16. Oktober 2021

Europa entschlüsseln II

Ich hab im vorigen Eintrag das Jahr 1892 genannt, als Gerhard Hauptmanns Stück „Die Weber“ erschien. Eines von vielen Beispielen aus dem Bereich der Kunst, wie Werke gesellschaftliche Problemlagen thematisieren. Dabei wiegt aus meiner Sicht stets der künstlerische Akt, folglich die Qualität des Werkes, mehr denn sein Erscheinen, wenn es als Zeichen, als Geste des Protestes gedeutet wird.

Aus dieser Zeit stammt ein Auftreten des Autors Emile Zola. Er legte am 13. Januar 1898 einen offenen Brief an Staatspräsident Félix Faure vor, der in unsere Geschichtsbücher einging. Zolas „J’accuse…!“ („Ich klage an…!“) brandmarkte Fehlleistungen von Staatsdienern und das unethische Verhalten elitärer Kreise in der Dreyfus-Affäre.

Ich halte das für den politischen Akt eines Bürgers, der sich per Selbstermächtigung in den öffentlichen Diskurs einbringt und etablierte Kräfte zur Debatte herausfordert. Das ist kein künstlerischer Akt, obwohl wir heute Konzepe kennen, durch die so ein Vorgehen als Kunstpraxis intendiert und umgesetzt werden könnte.

Mache ich mich verständlich? Der künstlerische Akt führt zu einem Werk mit bestimmtem Inhalt und steht in seiner künstlerischer Qualität für sich. Ein politscher Akt, ein Beitrag zu einem öffentlichen Diskurs, ist etwas anderes. Natürlich gibt es oft Überschneidungen der Genres, denn das sind keine Kategorien, die man streng und unzweideutig vermessen könnte.

Als Beispiel dafür fällt mir ein amerikanischer Roman ein, den ich in jüngeren Jahren als prägend erlebt habe. Er läßt die damaligen Grenzen zwischen Literatur und Journalismus verschwimmen. Amerikas Schlachthöfe gelten als Inspiration für die Fließbänder der Automobilproduktion.
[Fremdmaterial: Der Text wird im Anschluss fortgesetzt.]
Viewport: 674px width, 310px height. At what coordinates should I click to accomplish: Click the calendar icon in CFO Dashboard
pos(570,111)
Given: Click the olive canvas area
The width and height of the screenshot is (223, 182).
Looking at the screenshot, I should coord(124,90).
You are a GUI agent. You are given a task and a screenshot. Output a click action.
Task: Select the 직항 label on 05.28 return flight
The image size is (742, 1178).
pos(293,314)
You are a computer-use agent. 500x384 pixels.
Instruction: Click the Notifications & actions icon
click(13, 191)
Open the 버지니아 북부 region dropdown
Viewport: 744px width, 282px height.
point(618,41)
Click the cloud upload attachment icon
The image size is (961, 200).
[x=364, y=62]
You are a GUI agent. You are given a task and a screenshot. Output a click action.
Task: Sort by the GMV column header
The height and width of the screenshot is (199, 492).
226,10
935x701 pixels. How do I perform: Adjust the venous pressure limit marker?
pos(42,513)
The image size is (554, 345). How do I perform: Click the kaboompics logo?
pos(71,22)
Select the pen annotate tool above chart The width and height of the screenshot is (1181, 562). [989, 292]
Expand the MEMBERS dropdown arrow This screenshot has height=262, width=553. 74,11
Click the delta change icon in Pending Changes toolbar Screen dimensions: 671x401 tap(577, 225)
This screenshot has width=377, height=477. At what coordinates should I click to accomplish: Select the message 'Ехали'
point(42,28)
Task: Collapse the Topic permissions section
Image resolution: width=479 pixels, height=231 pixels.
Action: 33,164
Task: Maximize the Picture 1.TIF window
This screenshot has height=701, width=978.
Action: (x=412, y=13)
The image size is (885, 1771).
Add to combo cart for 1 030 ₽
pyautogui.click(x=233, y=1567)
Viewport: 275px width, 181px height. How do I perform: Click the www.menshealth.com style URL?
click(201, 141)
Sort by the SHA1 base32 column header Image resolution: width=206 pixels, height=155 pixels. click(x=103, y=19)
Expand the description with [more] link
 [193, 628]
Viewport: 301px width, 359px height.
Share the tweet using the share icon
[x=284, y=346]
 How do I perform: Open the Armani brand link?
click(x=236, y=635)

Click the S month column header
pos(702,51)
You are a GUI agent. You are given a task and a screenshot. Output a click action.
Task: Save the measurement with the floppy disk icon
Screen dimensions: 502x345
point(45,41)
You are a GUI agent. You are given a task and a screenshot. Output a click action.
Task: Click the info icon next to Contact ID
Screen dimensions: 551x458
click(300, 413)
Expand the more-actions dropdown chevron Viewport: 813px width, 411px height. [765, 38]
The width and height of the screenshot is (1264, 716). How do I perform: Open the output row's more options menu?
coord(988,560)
Dort herrschten einst für Menschen und Tiere unsäglich Zustände.

Zwischen 1905 und 1906 erschien „The Jungle“ von Upton Sinclair, ein Roman, der das zum Inhalt hat. Dieses Buch über die Schlachthöfe von Chicago sorgte für große Aufregung, politische Reaktionen und Gesetzesänderungen.

Was ich mit all dem auch andeuten möchte: Vieles, was uns Kunstwerke an Einblicken anbieten, steht der Geschichtsschreibung an Relevanz nichts nach. Aber es bleibt eine individuelle Kulturleistung, aus dem Leseakt und der Reflexion brauchbare Schlüsse zu ziehen, die dann auch einer Debatte standhalten und politische Relevanz entfalten.

Zur Erinnerung, mein Ausgangspunkt war hier das hochtrabende Gezänk rund um den Grazer Wahlsieg der KPÖ, worauf wild spekuliert wurde, welche Kontinuitäten in Sachen Menschenverachtung man jenen Menschen nachweisen könnte, die heute unter dem Kürzel KPÖ Realpolitik machen.

Dabei wird vor allem in konservativen bis rechtskonservativen Kreisen gerne auf Marx und Engels herumgehackt. Dieser Aspekt aktueller Zänkereien interessiert mich wenig bis gar nicht, weil unsere Geschichtsschreibung längst geleistet hat, was wir brauchen, um das alles sortieren zu können; Josip Broz Tito eingeschlossen.

Meine Argumentation handelt davon, daß von mir aus auch alle ÖVP-Funktionsträger und diverse andere Parteileute ihre Mandate zurücklegen könnten, wenn wir uns jene geistigen Väter anschauen, die wenigstens ab 1848 für das jeweilige politische Lager prägend waren; Schandtaten eingerechnet, die unter deren Namen und unter einschlägigen Flaggen begangen wurden.

Ich finde es dagegen anregender, wenn wir unsere Geistes- und Mentalitätsgeschichte erkunden, auch unsere Bibliotheken halbwegs kennen, um dann zu klären, wie unsere Welt nun sein soll, sein kann, und wie wir dazu gelangen werden.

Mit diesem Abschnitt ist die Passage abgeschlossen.